Posted on September 27, 2012 3:44 PM
Exploring Shared Services in Ohio, Illinois, and Metropolitan Chicago
Across the country, state and local revenues are still below their pre-recession levels. As a result, many local officials are cutting expenses through the reduction or consolidation of services, according to an August 2012 Economic Situation Summary from the U.S. Department of Labor. A team from the Ohio Department of Education, the Ohio Office of Budget and Management, and other education professionals in the state released a shared services action plan for schools and governments.

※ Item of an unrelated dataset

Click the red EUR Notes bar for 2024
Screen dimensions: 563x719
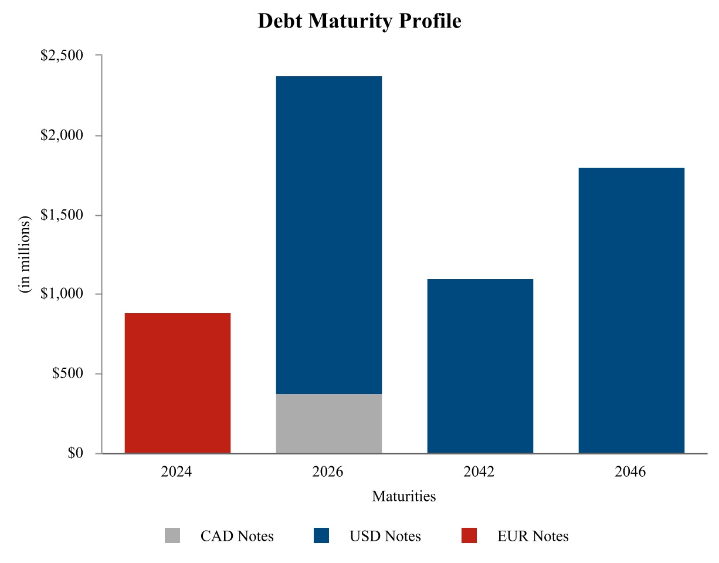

Called Beyond Boundaries, the report provides ten recommendations to encourage shared services among units of government, including:
- Review existing shared services networks to determine the best structure and governance for providing an integrated system of regional shared service centers.
- Expand the state auditor’s SkinnyOhio.org website to (1) provide information and tools to determine potential cost savings from shared services and (2) develop an on-line portal of services and products available through existing shared purchasing programs.
- Develop benchmarks for spending and financial reporting to enhance transparency and the evaluation of shared services' cost-effectiveness and performance.
- Remove statutory barriers to shared services and collaboration.
Similar work is also underway in Illinois. The Classroom First Commission, which focused specifically on public school budgets, concluded its work in July to identify efficiencies and address barriers to sharing services. Illinois has 970 public school districts, more than every state except California and Texas. The CMAP region alone has 307 school districts.
GO TO 2040 encourages efforts to share and consolidate local services. It recommends that the Metropolitan Mayors Caucus, councils of government, counties, and municipalities continue to analyze the effects of sharing or consolidating local services. Local governments in our region have undertaken a number of efforts to examine shared services. In 2009, a Metropolitan Mayors Caucus task force released a study on opportunities for shared police and fire services. The organization also works with local governments on delivery of shared services.
On the county level, DuPage County has explored shared services through an assessment of special districts. Municipalities, too, are considering creative solutions to providing services on limited budgets. Recently, Hinsdale and Clarendon Hills announced a proposed merger of their police departments.